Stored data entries
————————

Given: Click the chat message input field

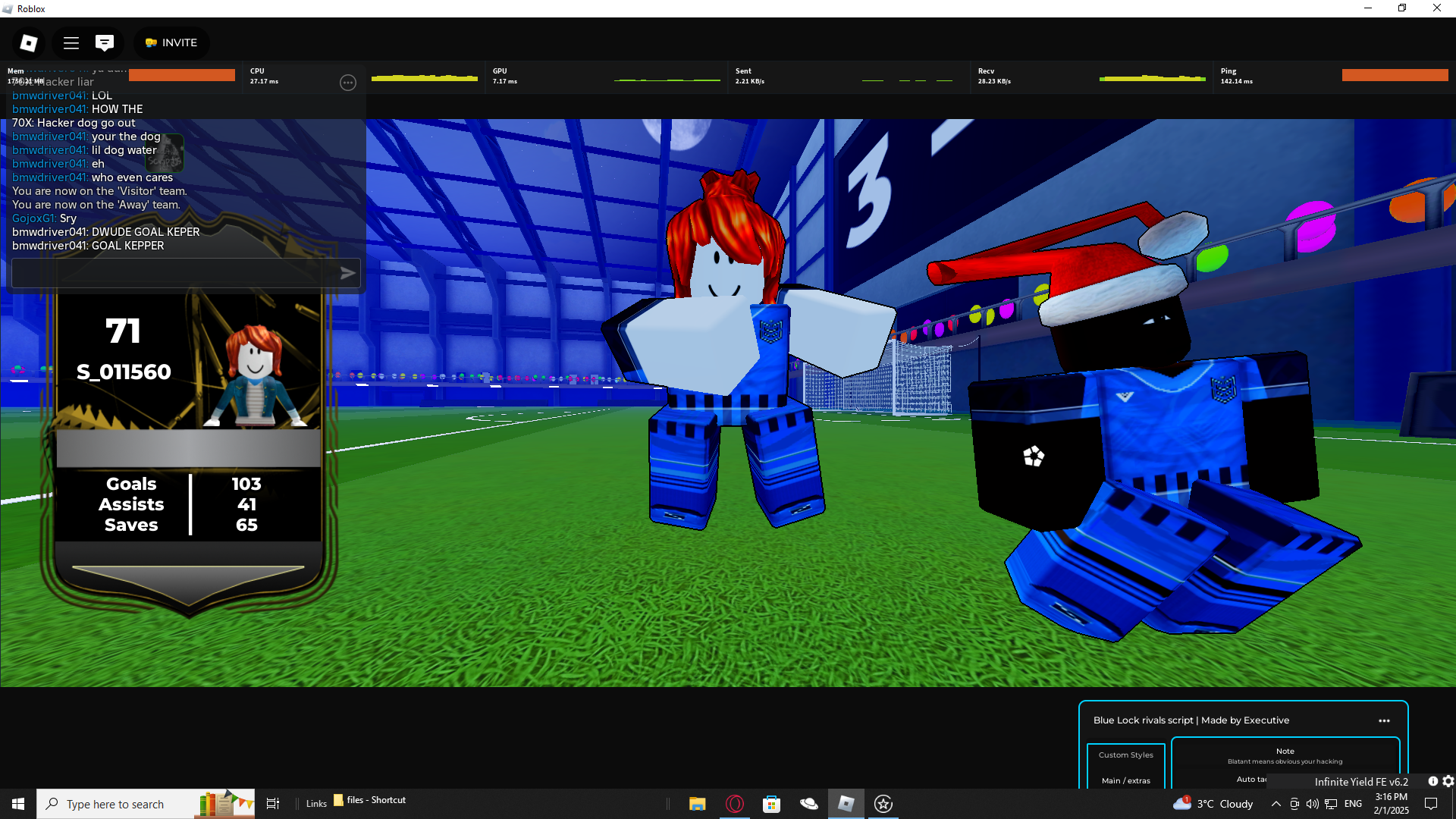Looking at the screenshot, I should (173, 273).
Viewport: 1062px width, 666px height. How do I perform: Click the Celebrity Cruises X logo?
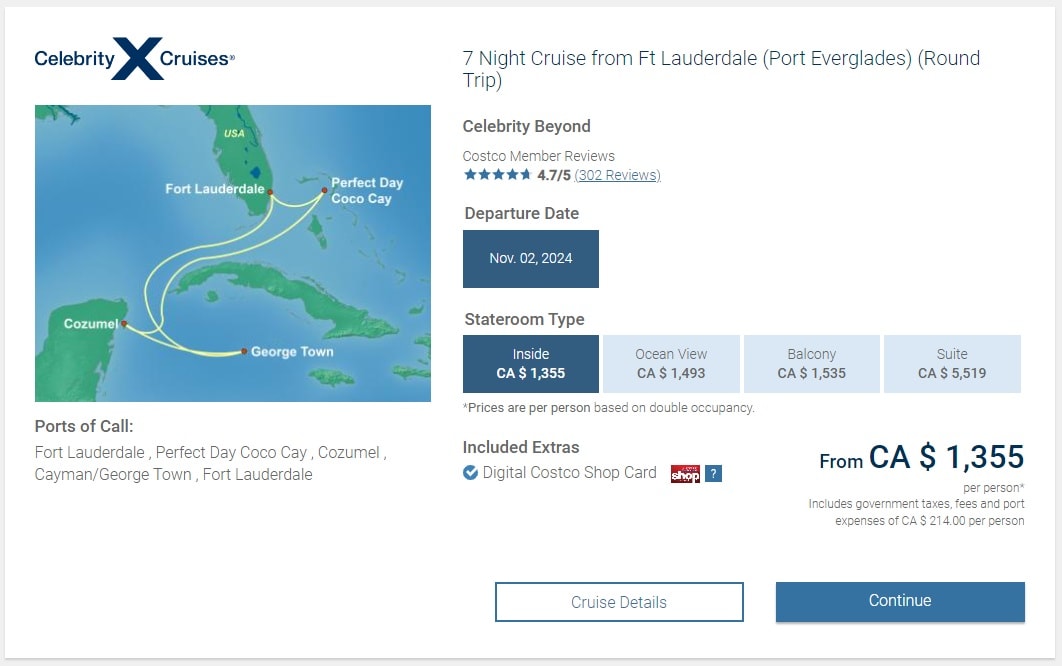click(135, 59)

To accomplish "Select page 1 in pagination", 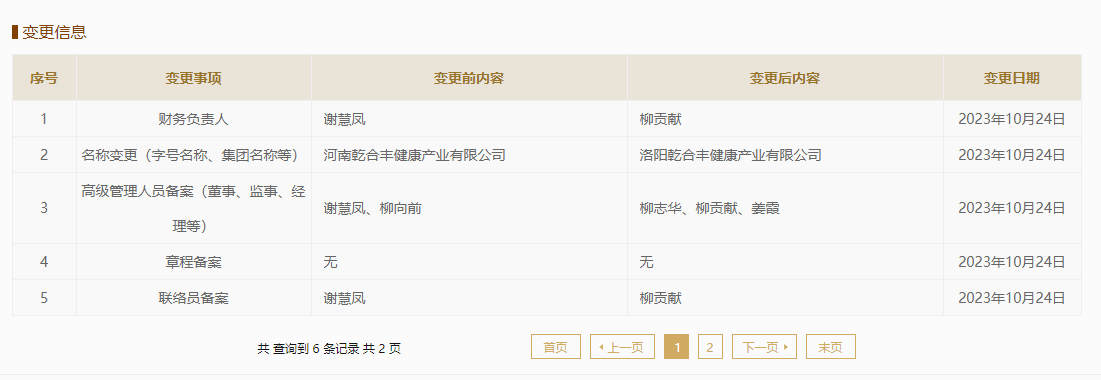I will (x=676, y=347).
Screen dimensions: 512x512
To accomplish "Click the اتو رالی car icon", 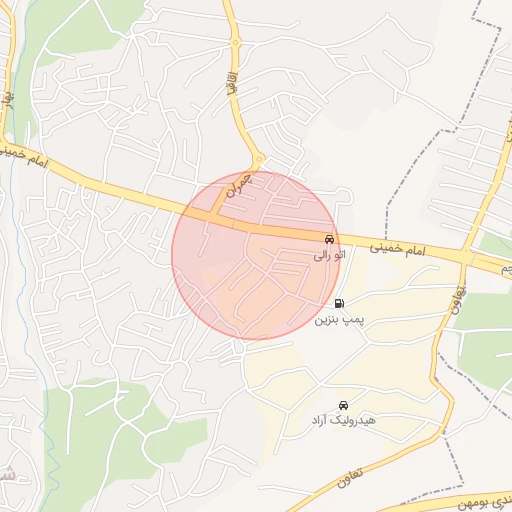I will click(x=329, y=239).
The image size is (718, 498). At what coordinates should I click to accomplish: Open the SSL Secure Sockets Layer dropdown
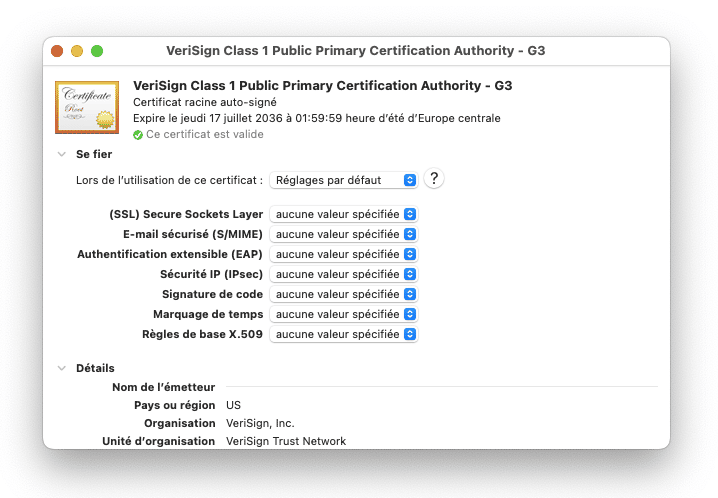pyautogui.click(x=343, y=214)
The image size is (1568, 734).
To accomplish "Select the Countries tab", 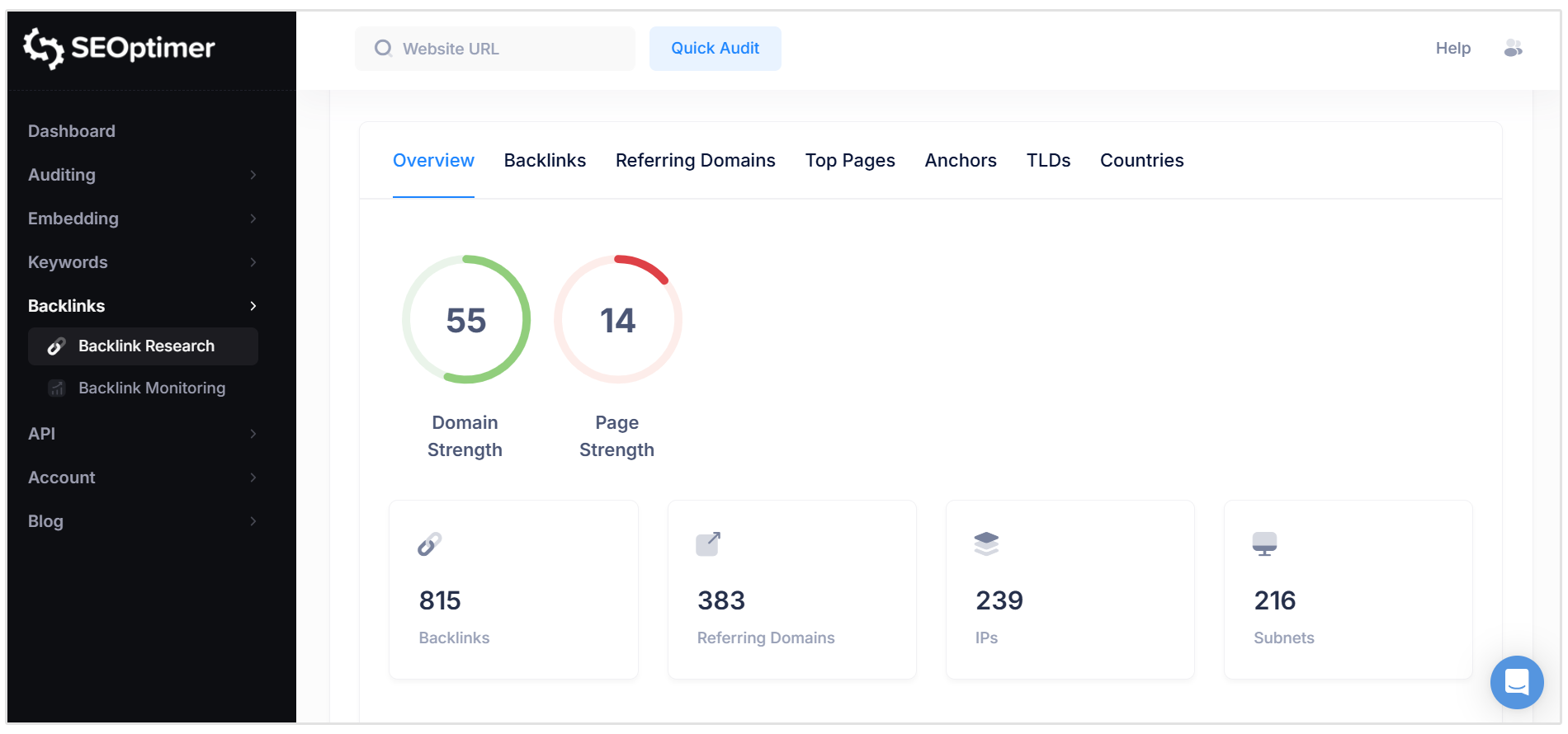I will point(1141,161).
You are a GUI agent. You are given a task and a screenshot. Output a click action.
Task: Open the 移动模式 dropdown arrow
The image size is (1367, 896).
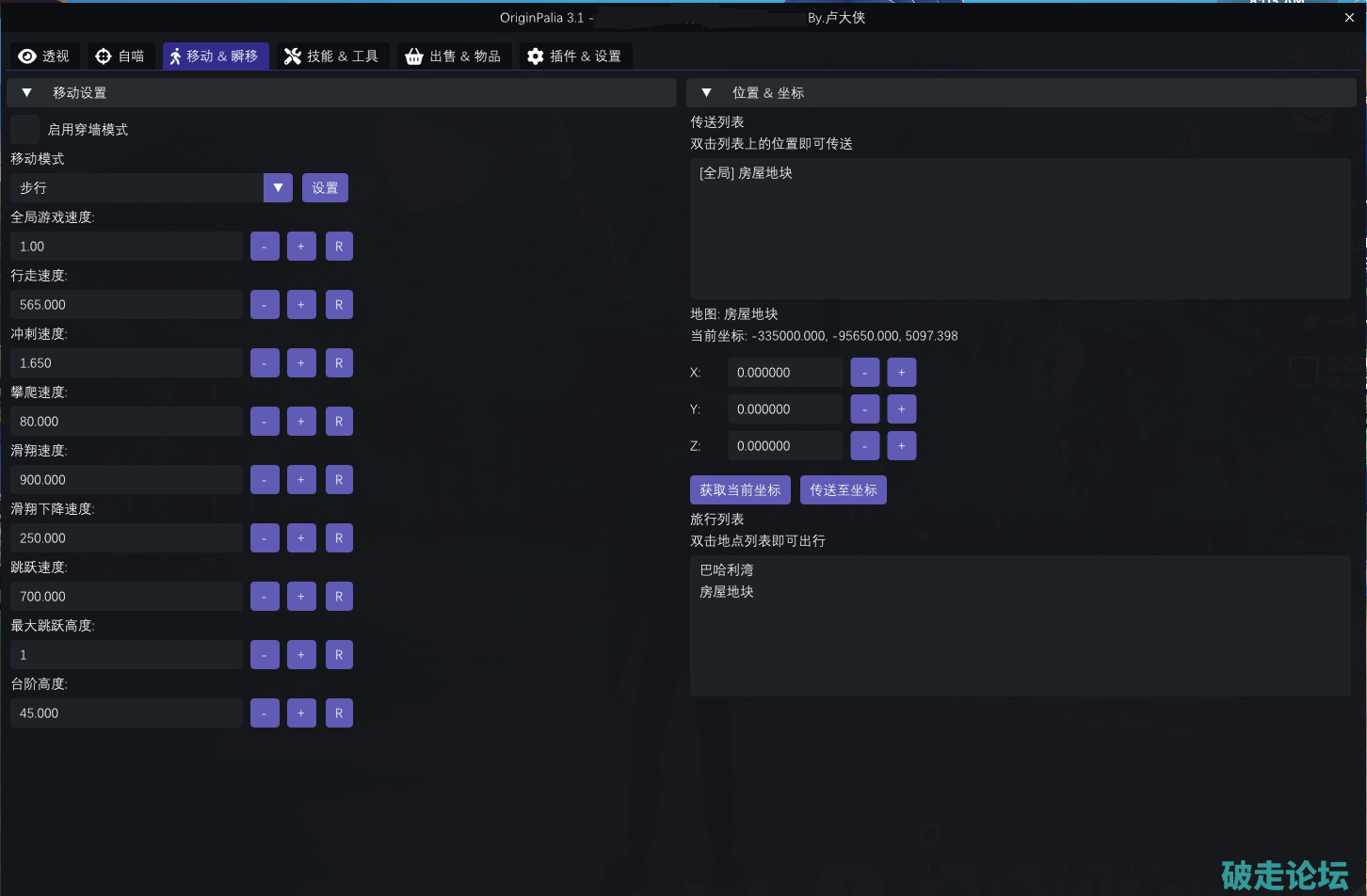pyautogui.click(x=278, y=188)
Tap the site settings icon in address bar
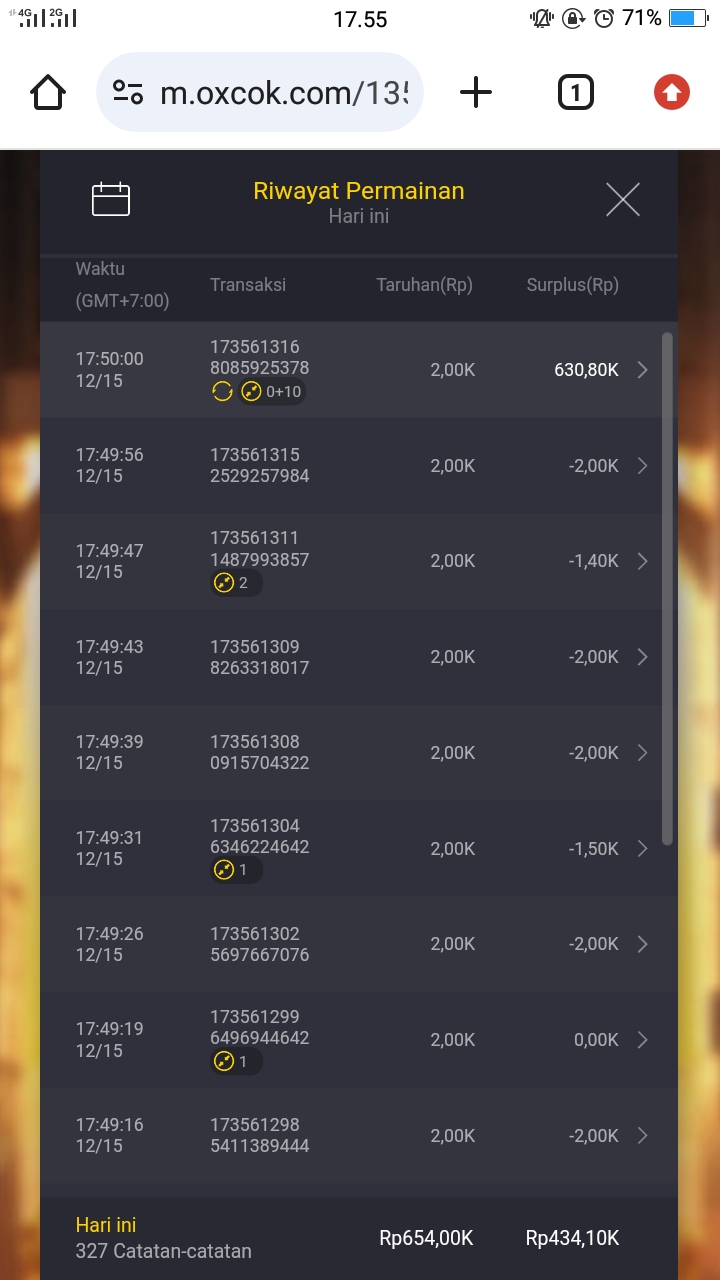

————————

Assignment
Your answer must consist only of the lines from the one containing "The image size is (1367, 896)." through the end of the entries, restated word for word, with no pictures.

Response box
The image size is (1367, 896).
pyautogui.click(x=278, y=188)
Tap the site settings icon in address bar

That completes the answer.